Due to the massive size and limited accessibility of forests, satellites have long been an indispensable tool for forest management. Satellite imagery derived forest maps measure increases in greenhouse gas emissions from deforestation, detect illegal logging activities, evaluate the availability and use of wood as cooking fuel, and assess the environmental impact of infrastructure projects such as road construction.

In agriculture, satellite imagery measures agricultural productivity. Imagery shows crop type and area of coverage, estimates rainfall, measures the effectiveness of irrigation systems, and evaluates the risk of droughts and floods. Satellite data is used for everything from developing insurance products for small farmers and early warning systems to detect decreasing agricultural production.

High frequency multispectral imagery creates significant opportunities for Forest and Agriculture projects. Regular imaging of rural areas in developing countries will yield comparable data at regular intervals unlocking new types of analysis of forest change and trends in agricultural production. More immediate information on crop health is critical to enable warning systems for potential drops in production in food sectors. Automated change detection will be invaluable in monitoring huge swaths of forest and agricultural areas.
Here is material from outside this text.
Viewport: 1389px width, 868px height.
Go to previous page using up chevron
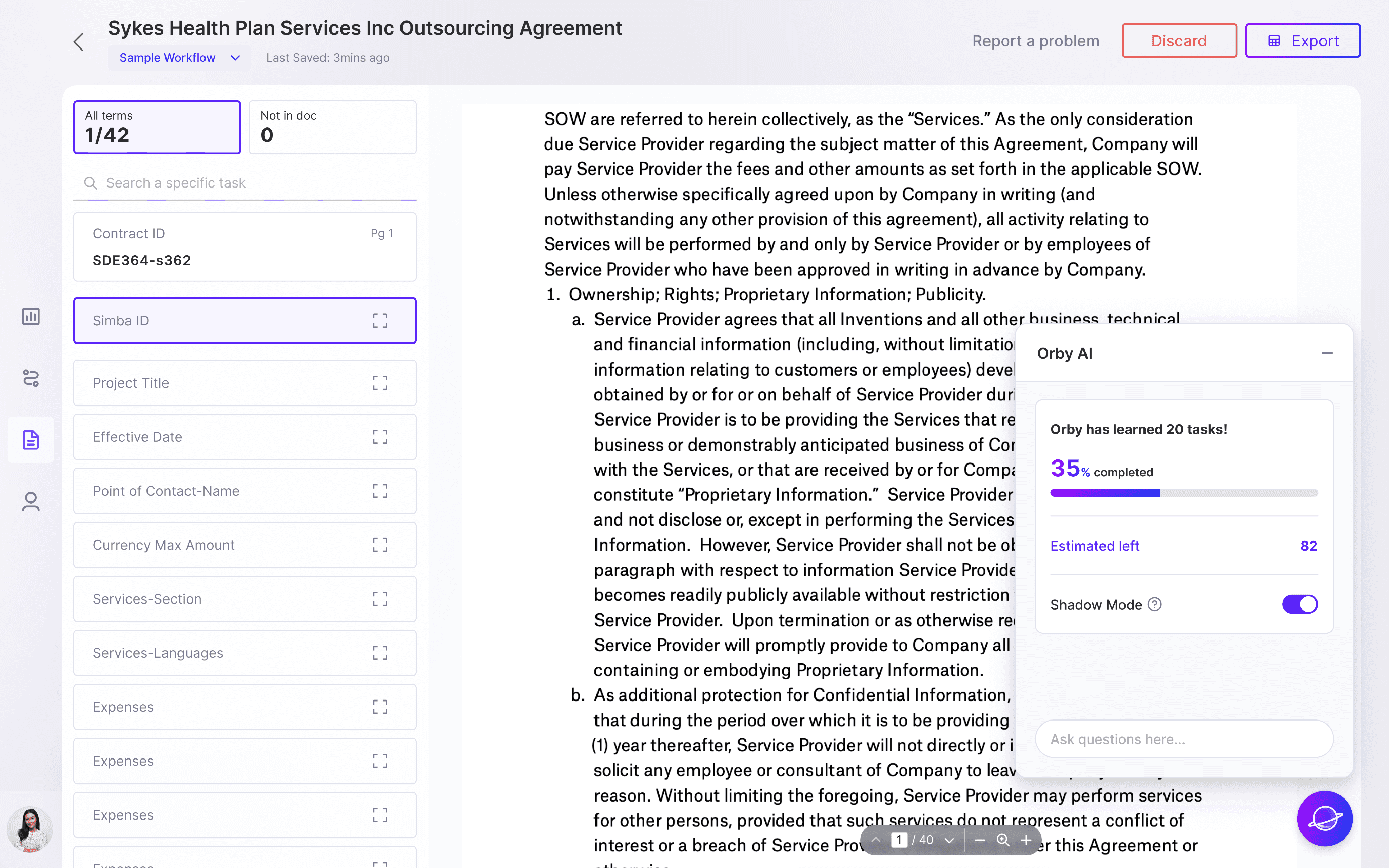(x=876, y=840)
Disaster Reduction and Response

Disaster events tend to affect large areas. The impact of such events can disrupt the normal functioning and organization of local authorities. Remote sensing information is immensely useful to gain oversight of the current situation after an event and to identify areas that are most affected. In the agriculture sector, remote sensing data is increasingly used for estimating crop yields to develop early warning systems for famines. Satellite image based coastline displacement and river bank erosion monitoring is also an important instrument to measure vulnerability of urban areas to flooding, storm surges, and tsunamis. While urban land cover maps are used to estimate impervious surfaces to track and manage water runoff patterns and sewer systems. Satellite imagery contributing to the mapping of informal settlements also helps access vulnerabilities.

Daily imaging will make it possible to prepare for, and track disasters as they occur. To "rewind" to immediately before a disaster, and support the recovery process. Time is a critical factor for disaster response. The quicker images can be distributed to measure impact and develop response strategies. Recent events such as the Nepal earthquake show the importance and usefulness of near real time satellite imagery. Having images taken shortly after disaster events can be immensely helpful to assist disaster response on the ground. Such images inform damage assessments and provide information on what infrastructure still exists for rescue efforts to reach affected areas. Better distribution approaches will be critical in allowing satellite data and analysis to get to responders as quickly as possible. Furthermore, before disasters happen, satellite images can provide means to reduce the vulnerabilities, and prepare for different scenarios. E.g. high resolution digital elevation maps are critical for evaluating the risk of floods, landslides, and earthquakes.